--- Start ---
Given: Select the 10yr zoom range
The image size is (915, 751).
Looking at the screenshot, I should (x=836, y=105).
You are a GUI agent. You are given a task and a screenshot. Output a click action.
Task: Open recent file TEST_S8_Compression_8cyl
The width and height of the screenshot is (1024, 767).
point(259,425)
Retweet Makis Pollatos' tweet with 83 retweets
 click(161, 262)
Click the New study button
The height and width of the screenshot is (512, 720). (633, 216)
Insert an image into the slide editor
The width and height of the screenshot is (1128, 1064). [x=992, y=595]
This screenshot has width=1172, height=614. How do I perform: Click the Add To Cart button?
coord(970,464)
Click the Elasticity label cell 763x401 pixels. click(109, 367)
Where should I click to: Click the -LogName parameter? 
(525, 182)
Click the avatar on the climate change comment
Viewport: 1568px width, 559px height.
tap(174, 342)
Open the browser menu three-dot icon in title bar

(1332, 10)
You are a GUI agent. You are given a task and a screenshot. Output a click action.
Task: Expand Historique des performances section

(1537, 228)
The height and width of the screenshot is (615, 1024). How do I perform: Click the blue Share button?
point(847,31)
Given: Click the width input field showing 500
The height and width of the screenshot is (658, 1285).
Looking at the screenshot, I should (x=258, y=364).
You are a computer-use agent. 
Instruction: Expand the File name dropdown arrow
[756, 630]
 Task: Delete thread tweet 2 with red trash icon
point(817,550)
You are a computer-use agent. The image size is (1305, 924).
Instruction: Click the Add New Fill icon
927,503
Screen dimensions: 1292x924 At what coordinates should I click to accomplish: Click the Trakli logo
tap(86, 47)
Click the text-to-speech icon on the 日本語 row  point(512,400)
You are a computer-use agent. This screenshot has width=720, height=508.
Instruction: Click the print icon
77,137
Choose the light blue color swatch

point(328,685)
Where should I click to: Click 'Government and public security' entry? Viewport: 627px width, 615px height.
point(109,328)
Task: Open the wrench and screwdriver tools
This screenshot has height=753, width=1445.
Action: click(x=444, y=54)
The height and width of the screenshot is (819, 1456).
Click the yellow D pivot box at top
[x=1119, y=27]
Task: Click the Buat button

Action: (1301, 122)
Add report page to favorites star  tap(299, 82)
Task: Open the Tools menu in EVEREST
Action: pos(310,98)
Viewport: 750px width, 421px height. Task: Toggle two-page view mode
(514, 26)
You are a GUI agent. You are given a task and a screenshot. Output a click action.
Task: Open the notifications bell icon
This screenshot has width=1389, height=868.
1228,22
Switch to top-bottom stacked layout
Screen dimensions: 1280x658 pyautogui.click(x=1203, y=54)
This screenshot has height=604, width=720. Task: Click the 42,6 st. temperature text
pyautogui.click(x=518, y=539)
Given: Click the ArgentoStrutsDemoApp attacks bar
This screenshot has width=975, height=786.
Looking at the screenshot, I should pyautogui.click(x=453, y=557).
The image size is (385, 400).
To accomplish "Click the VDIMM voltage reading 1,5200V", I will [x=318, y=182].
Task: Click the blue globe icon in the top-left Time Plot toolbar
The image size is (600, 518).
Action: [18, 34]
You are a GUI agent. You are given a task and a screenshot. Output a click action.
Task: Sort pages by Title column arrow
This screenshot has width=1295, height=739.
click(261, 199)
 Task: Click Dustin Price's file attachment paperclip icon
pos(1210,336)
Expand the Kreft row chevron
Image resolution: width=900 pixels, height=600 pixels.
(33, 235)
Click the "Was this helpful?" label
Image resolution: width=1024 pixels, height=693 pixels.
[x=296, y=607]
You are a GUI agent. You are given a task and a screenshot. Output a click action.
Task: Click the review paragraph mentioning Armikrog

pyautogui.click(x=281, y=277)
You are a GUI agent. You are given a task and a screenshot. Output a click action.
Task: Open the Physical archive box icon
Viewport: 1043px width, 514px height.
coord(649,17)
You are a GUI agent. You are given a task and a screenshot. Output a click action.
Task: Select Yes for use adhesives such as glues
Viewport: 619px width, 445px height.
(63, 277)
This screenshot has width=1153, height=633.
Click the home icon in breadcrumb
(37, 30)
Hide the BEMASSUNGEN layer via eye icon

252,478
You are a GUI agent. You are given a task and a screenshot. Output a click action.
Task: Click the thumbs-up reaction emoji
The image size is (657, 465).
--- End ---
List each line of the records above that contains the string "arrow". The match is case-sensitive.

OUTPUT OF THE TASK =
Instruction: Expand the File name dropdown arrow
Task: Sort pages by Title column arrow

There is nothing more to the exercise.